▶ _Problems to work on_:
(a) In the icCube ETL post, what result should the MIN and MAX aggregations produce once the data is grouped? Answer in one to three sentences.
(b) Quote the icCube ETL post word for word, starting at "Search code examples" and ending at "data in text)".
(c) Rewrite more briefly the paragraph of the icCube ETL post that begins "In the icCube Builder ETL, I want", keeping its main facts.
Text passage Block Start
Search code examples
etliccube

icCube ETL - Java View - group by on more than 1 column + retrieve max and min value


In the icCube Builder ETL, I want to group the data on more than one field. Also, as aggregation function, I would like to make use of MAX and MIN.

Example data:

sample data to group by on groupId and phase

(same data in text)

groupId phase startDate endDate 100 start 1-May-2018 5-May-2018 100 start 4-May-2018 7-May-2018 100 start 28-Apr-2018 1-May-2018 100 middle 4-May-2018 11-May-2018 100 middle 1-May-2018 10-May-2018 100 end 12-May-2018 15-May-2018 100 end 11-May-2018 13-May-2018 100 end 13-May-2018 14-May-2018 100 end 9-May-2018 12-May-2018 200 start 4-Apr-2018 2-May-2018 200 middle 18-Apr-2018 3-May-2018 200 middle 1-May-2018 1-May-2018 300 end 21-Apr-2018 24-Apr-2018

I would like to group this data on groupId and phase and get the minimum startDate and the maximum endDate:

enter image description here

How to best do that in the icCube ETL?
Text passage Block End
Provided data Block Start
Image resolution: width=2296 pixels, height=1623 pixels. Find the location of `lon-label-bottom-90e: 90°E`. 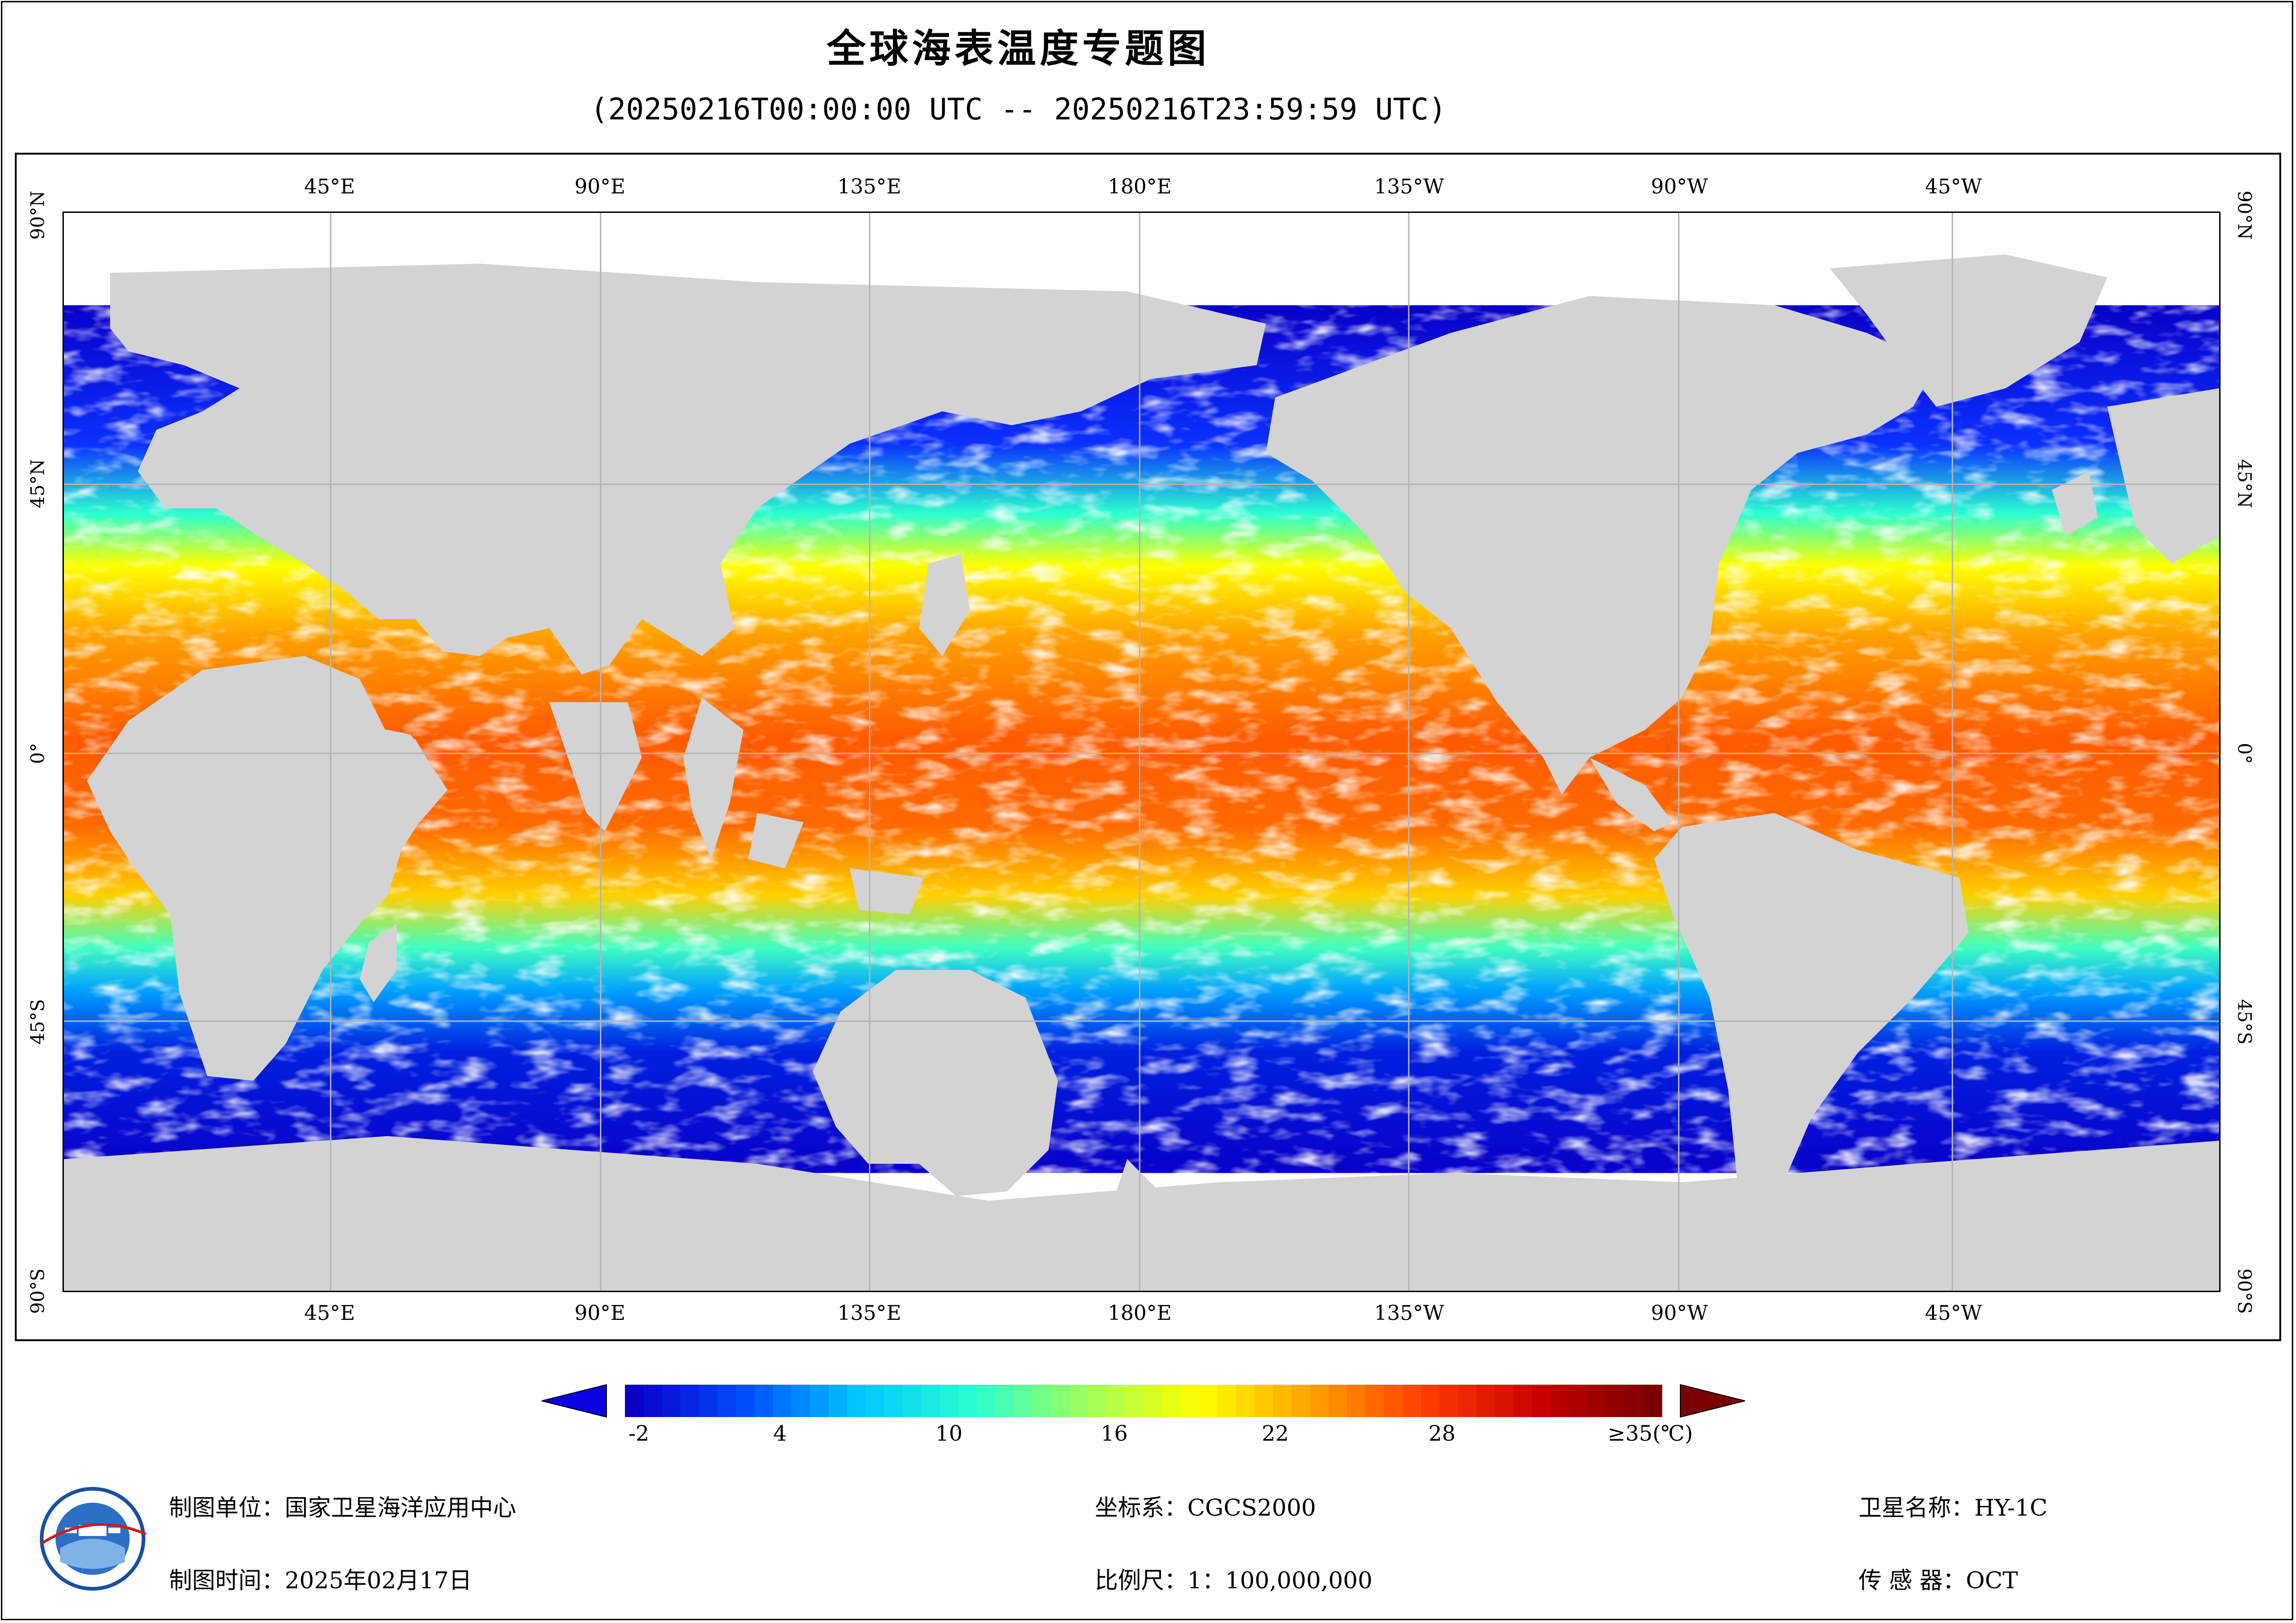

lon-label-bottom-90e: 90°E is located at coordinates (600, 1313).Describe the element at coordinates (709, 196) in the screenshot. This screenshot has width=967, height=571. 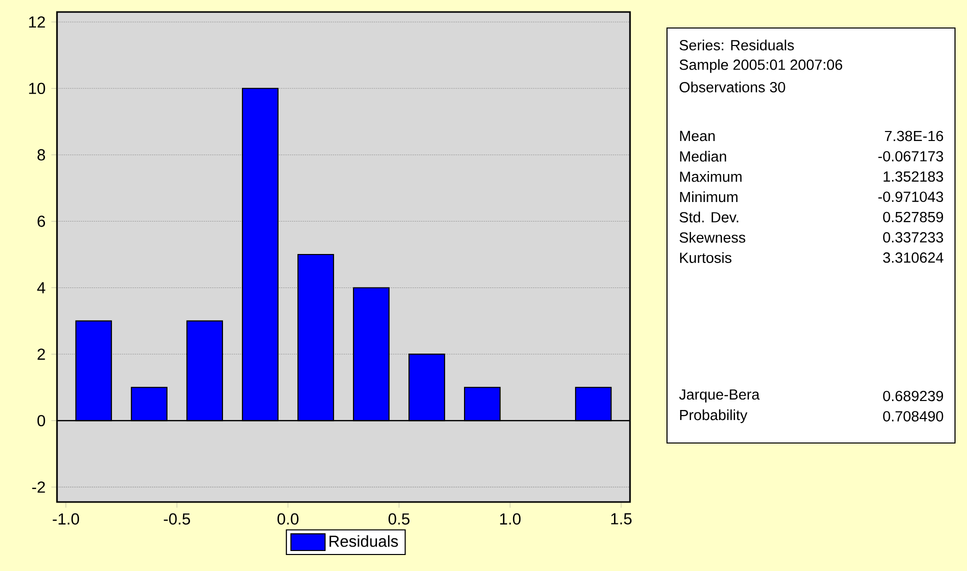
I see `text: Minimum` at that location.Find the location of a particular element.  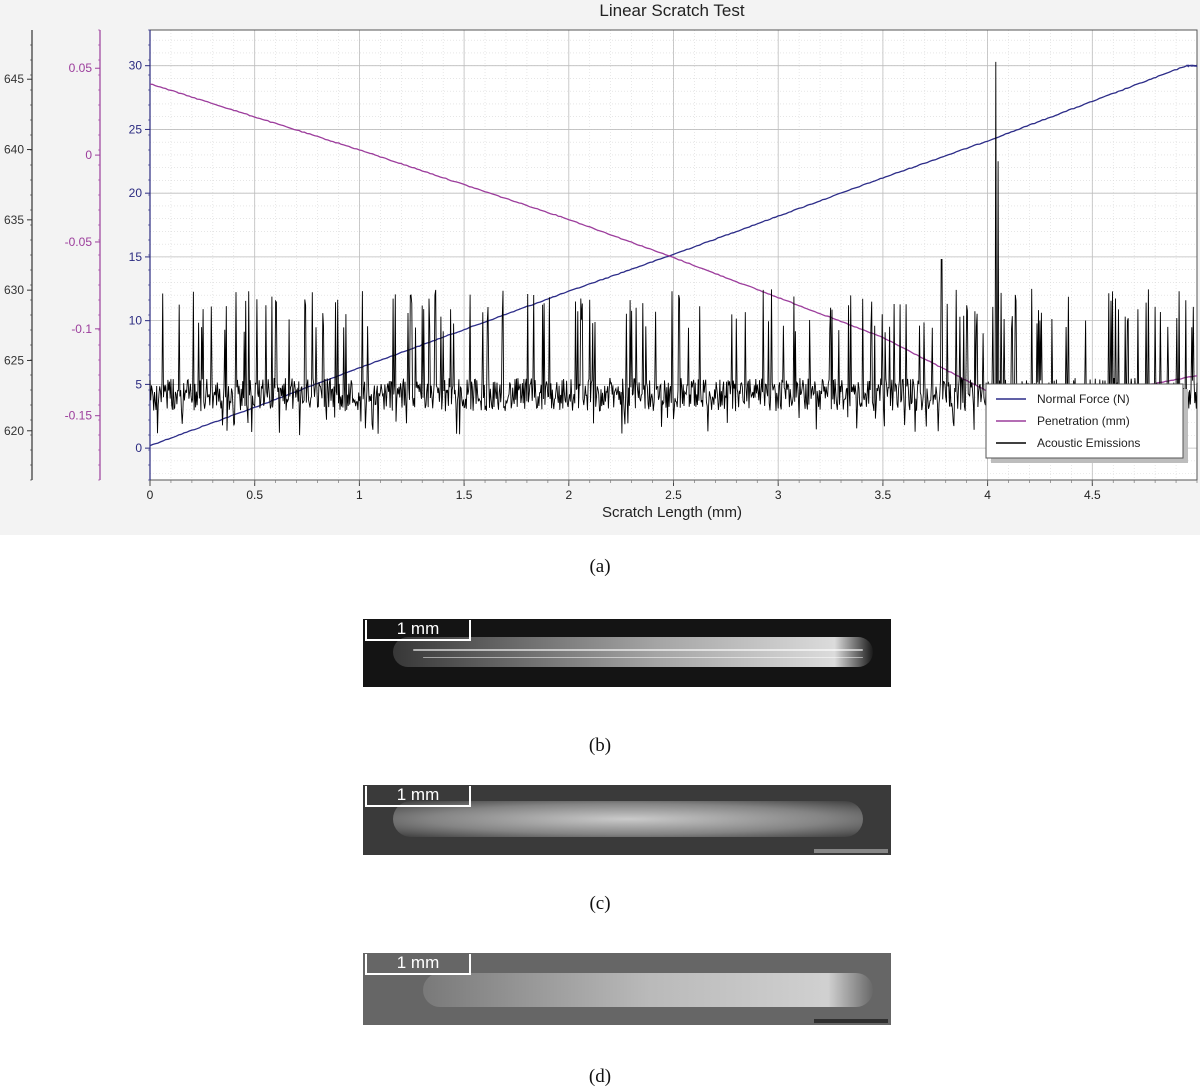

x-tick-label: 0.5 is located at coordinates (254, 495).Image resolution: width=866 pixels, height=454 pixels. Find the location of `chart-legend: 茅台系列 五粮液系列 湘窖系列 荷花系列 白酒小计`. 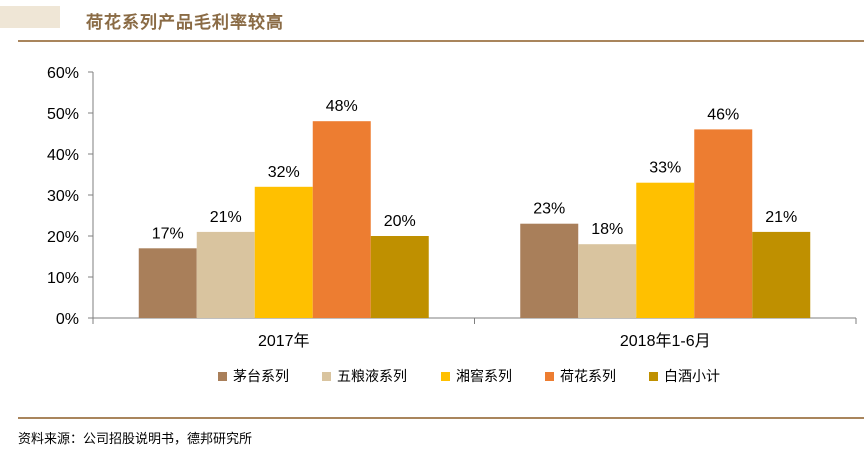

chart-legend: 茅台系列 五粮液系列 湘窖系列 荷花系列 白酒小计 is located at coordinates (469, 376).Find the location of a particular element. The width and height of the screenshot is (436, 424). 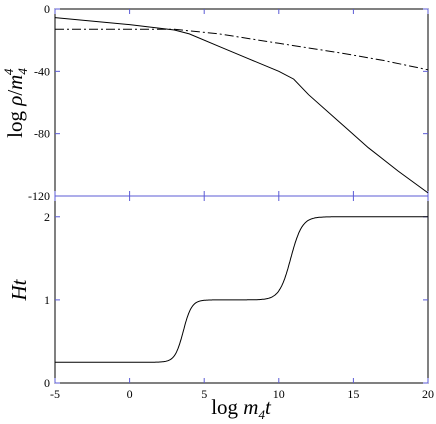

bottom-ytick-label: 0 is located at coordinates (47, 383).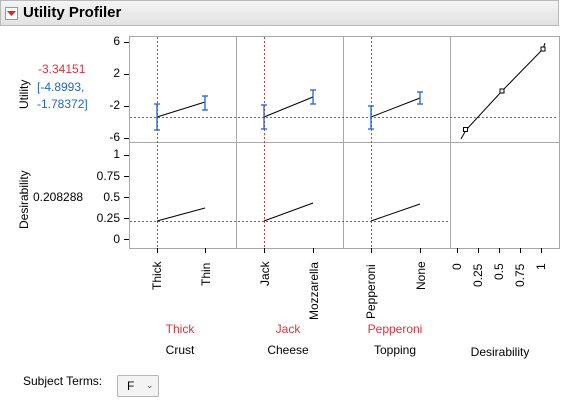  What do you see at coordinates (58, 197) in the screenshot?
I see `desirability-current-value: 0.208288` at bounding box center [58, 197].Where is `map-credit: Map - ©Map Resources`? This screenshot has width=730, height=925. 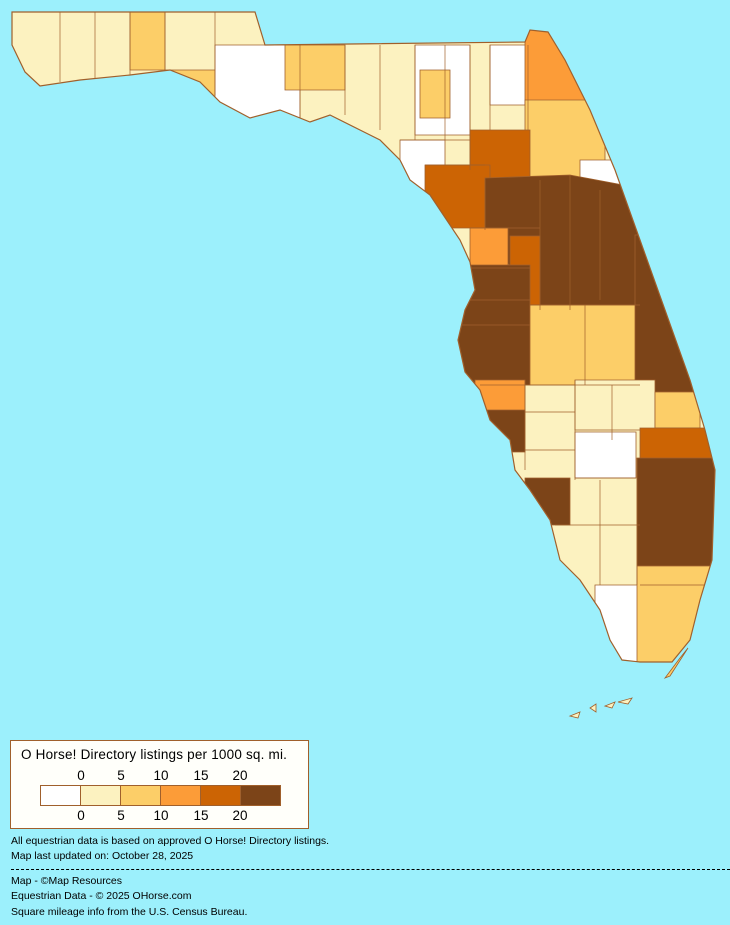 map-credit: Map - ©Map Resources is located at coordinates (67, 881).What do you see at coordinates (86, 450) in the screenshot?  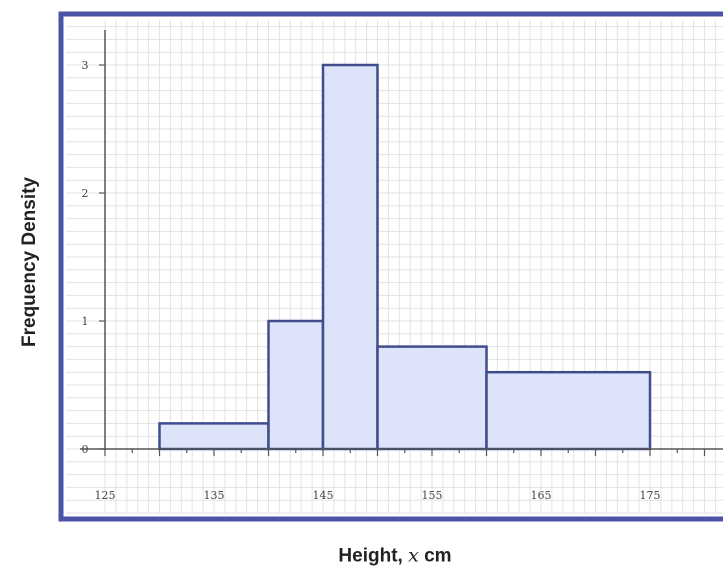 I see `y-tick-label: 0` at bounding box center [86, 450].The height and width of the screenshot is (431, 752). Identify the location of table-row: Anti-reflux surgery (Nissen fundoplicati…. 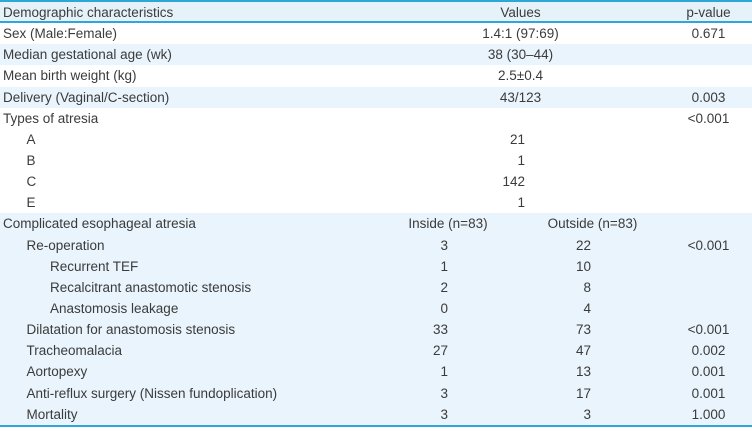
Provided data Block End
▶ _Exercise results_:
(a) After the data is grouped on groupId and phase, MIN should give the minimum startDate and MAX should give the maximum endDate for each group.

(b)
Search code examples
etliccube

icCube ETL - Java View - group by on more than 1 column + retrieve max and min value


In the icCube Builder ETL, I want to group the data on more than one field. Also, as aggregation function, I would like to make use of MAX and MIN.

Example data:

sample data to group by on groupId and phase

(same data in text)

(c) The writer wants to group data in the icCube Builder ETL on more than one field, using MAX and MIN as the aggregation functions.